====== Information
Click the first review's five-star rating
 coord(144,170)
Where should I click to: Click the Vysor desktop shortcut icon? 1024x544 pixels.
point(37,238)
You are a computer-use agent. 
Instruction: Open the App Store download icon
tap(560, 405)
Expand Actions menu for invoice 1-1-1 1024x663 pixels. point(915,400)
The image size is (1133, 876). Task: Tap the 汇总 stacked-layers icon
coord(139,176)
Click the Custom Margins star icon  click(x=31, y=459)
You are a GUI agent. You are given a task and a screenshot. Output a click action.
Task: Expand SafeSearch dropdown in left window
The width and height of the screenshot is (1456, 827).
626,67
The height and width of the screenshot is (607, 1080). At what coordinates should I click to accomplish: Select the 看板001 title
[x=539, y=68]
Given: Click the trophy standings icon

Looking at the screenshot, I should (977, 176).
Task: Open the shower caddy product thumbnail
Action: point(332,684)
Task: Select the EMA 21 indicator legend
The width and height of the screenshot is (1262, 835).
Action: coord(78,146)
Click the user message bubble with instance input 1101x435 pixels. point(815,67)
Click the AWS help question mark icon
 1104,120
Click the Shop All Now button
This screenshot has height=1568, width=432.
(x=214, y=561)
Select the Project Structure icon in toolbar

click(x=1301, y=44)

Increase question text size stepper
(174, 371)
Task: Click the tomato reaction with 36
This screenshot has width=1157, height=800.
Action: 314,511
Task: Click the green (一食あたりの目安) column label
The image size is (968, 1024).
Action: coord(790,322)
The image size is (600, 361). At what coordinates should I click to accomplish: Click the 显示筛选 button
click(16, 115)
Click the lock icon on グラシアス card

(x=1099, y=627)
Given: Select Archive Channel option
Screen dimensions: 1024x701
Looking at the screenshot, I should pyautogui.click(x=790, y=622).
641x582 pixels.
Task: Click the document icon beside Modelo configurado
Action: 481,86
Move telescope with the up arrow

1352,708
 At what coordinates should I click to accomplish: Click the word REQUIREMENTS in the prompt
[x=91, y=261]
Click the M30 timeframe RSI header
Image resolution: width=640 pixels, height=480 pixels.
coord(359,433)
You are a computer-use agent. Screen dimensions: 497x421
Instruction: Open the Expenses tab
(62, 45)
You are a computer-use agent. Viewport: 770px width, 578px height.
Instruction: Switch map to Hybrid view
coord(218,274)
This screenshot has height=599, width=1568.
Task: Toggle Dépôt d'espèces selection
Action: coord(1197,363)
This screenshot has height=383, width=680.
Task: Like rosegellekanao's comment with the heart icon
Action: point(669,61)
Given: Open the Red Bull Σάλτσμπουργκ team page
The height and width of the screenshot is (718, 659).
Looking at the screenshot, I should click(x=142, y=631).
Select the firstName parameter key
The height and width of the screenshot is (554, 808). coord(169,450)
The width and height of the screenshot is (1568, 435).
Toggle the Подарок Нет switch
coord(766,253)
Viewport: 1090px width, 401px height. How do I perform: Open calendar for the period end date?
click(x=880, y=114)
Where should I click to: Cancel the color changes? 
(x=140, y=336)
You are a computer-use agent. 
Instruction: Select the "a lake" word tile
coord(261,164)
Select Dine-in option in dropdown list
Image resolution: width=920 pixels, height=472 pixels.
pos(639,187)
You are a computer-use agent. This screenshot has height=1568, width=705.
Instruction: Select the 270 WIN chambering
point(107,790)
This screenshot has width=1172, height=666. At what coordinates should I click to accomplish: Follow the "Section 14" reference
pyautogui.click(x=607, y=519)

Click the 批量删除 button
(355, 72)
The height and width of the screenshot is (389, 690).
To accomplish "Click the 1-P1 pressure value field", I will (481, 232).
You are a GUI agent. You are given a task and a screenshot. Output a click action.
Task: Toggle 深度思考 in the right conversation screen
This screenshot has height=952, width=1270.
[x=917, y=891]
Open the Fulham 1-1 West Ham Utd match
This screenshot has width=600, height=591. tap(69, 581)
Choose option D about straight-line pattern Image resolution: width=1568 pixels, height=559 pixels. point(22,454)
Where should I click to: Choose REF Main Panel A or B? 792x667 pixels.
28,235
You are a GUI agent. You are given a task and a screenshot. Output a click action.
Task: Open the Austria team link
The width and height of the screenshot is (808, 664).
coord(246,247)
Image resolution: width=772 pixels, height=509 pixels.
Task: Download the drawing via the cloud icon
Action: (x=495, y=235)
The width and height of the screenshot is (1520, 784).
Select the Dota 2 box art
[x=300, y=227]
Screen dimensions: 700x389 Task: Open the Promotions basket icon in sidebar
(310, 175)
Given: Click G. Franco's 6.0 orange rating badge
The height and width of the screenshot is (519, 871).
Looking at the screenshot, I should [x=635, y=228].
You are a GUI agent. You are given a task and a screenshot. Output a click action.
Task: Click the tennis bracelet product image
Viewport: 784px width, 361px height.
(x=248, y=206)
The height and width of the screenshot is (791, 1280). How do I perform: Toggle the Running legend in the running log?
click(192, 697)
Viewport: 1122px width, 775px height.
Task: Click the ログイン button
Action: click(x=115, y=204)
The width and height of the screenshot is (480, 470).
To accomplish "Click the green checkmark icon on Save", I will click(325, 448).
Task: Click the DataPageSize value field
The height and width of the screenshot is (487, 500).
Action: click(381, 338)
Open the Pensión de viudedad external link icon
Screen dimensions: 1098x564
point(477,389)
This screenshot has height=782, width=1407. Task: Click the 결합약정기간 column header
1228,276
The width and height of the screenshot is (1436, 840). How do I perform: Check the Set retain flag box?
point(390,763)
============
* _Exercise_:
Return the full data above, line for line.

* _Task response_:
Click the first review's five-star rating
 coord(144,170)
Where should I click to: Click the Vysor desktop shortcut icon? 1024x544 pixels.
point(37,238)
You are a computer-use agent. 
Instruction: Open the App Store download icon
tap(560, 405)
Expand Actions menu for invoice 1-1-1 1024x663 pixels. point(915,400)
The image size is (1133, 876). Task: Tap the 汇总 stacked-layers icon
coord(139,176)
Click the Custom Margins star icon  click(x=31, y=459)
You are a GUI agent. You are given a task and a screenshot. Output a click action.
Task: Expand SafeSearch dropdown in left window
The width and height of the screenshot is (1456, 827).
626,67
The height and width of the screenshot is (607, 1080). At what coordinates should I click to accomplish: Select the 看板001 title
[x=539, y=68]
Given: Click the trophy standings icon

Looking at the screenshot, I should (977, 176).
Task: Open the shower caddy product thumbnail
Action: point(332,684)
Task: Select the EMA 21 indicator legend
The width and height of the screenshot is (1262, 835).
Action: coord(78,146)
Click the user message bubble with instance input 1101x435 pixels. point(815,67)
Click the AWS help question mark icon
 1104,120
Click the Shop All Now button
This screenshot has height=1568, width=432.
(x=214, y=561)
Select the Project Structure icon in toolbar

click(x=1301, y=44)

Increase question text size stepper
(174, 371)
Task: Click the tomato reaction with 36
This screenshot has width=1157, height=800.
Action: 314,511
Task: Click the green (一食あたりの目安) column label
The image size is (968, 1024).
Action: coord(790,322)
The image size is (600, 361). At what coordinates should I click to accomplish: Click the 显示筛选 button
click(16, 115)
Click the lock icon on グラシアス card

(x=1099, y=627)
Given: Select Archive Channel option
Screen dimensions: 1024x701
Looking at the screenshot, I should pyautogui.click(x=790, y=622).
641x582 pixels.
Task: Click the document icon beside Modelo configurado
Action: 481,86
Move telescope with the up arrow

1352,708
 At what coordinates should I click to accomplish: Click the word REQUIREMENTS in the prompt
[x=91, y=261]
Click the M30 timeframe RSI header
Image resolution: width=640 pixels, height=480 pixels.
coord(359,433)
You are a computer-use agent. Screen dimensions: 497x421
Instruction: Open the Expenses tab
(62, 45)
You are a computer-use agent. Viewport: 770px width, 578px height.
Instruction: Switch map to Hybrid view
coord(218,274)
This screenshot has height=599, width=1568.
Task: Toggle Dépôt d'espèces selection
Action: coord(1197,363)
This screenshot has height=383, width=680.
Task: Like rosegellekanao's comment with the heart icon
Action: point(669,61)
Given: Open the Red Bull Σάλτσμπουργκ team page
The height and width of the screenshot is (718, 659).
Looking at the screenshot, I should click(x=142, y=631).
Select the firstName parameter key
The height and width of the screenshot is (554, 808). coord(169,450)
The width and height of the screenshot is (1568, 435).
Toggle the Подарок Нет switch
coord(766,253)
Viewport: 1090px width, 401px height. How do I perform: Open calendar for the period end date?
click(x=880, y=114)
Where should I click to: Cancel the color changes? 
(x=140, y=336)
You are a computer-use agent. 
Instruction: Select the "a lake" word tile
coord(261,164)
Select Dine-in option in dropdown list
Image resolution: width=920 pixels, height=472 pixels.
pos(639,187)
You are a computer-use agent. This screenshot has height=1568, width=705.
Instruction: Select the 270 WIN chambering
point(107,790)
This screenshot has width=1172, height=666. At what coordinates should I click to accomplish: Follow the "Section 14" reference
pyautogui.click(x=607, y=519)

Click the 批量删除 button
(355, 72)
The height and width of the screenshot is (389, 690).
To accomplish "Click the 1-P1 pressure value field", I will (481, 232).
You are a GUI agent. You are given a task and a screenshot. Output a click action.
Task: Toggle 深度思考 in the right conversation screen
This screenshot has height=952, width=1270.
[x=917, y=891]
Open the Fulham 1-1 West Ham Utd match
This screenshot has width=600, height=591. tap(69, 581)
Choose option D about straight-line pattern Image resolution: width=1568 pixels, height=559 pixels. point(22,454)
Where should I click to: Choose REF Main Panel A or B? 792x667 pixels.
28,235
You are a GUI agent. You are given a task and a screenshot. Output a click action.
Task: Open the Austria team link
The width and height of the screenshot is (808, 664).
coord(246,247)
Image resolution: width=772 pixels, height=509 pixels.
Task: Download the drawing via the cloud icon
Action: (x=495, y=235)
The width and height of the screenshot is (1520, 784).
Select the Dota 2 box art
[x=300, y=227]
Screen dimensions: 700x389 Task: Open the Promotions basket icon in sidebar
(310, 175)
Given: Click G. Franco's 6.0 orange rating badge
The height and width of the screenshot is (519, 871).
Looking at the screenshot, I should [x=635, y=228].
You are a GUI agent. You are given a task and a screenshot. Output a click action.
Task: Click the tennis bracelet product image
Viewport: 784px width, 361px height.
(x=248, y=206)
The height and width of the screenshot is (791, 1280). How do I perform: Toggle the Running legend in the running log?
click(192, 697)
Viewport: 1122px width, 775px height.
Task: Click the ログイン button
Action: click(x=115, y=204)
The width and height of the screenshot is (480, 470).
To accomplish "Click the green checkmark icon on Save", I will click(325, 448).
Task: Click the DataPageSize value field
The height and width of the screenshot is (487, 500).
Action: click(381, 338)
Open the Pensión de viudedad external link icon
Screen dimensions: 1098x564
point(477,389)
This screenshot has height=782, width=1407. Task: Click the 결합약정기간 column header
1228,276
The width and height of the screenshot is (1436, 840). How do I perform: Check the Set retain flag box?
point(390,763)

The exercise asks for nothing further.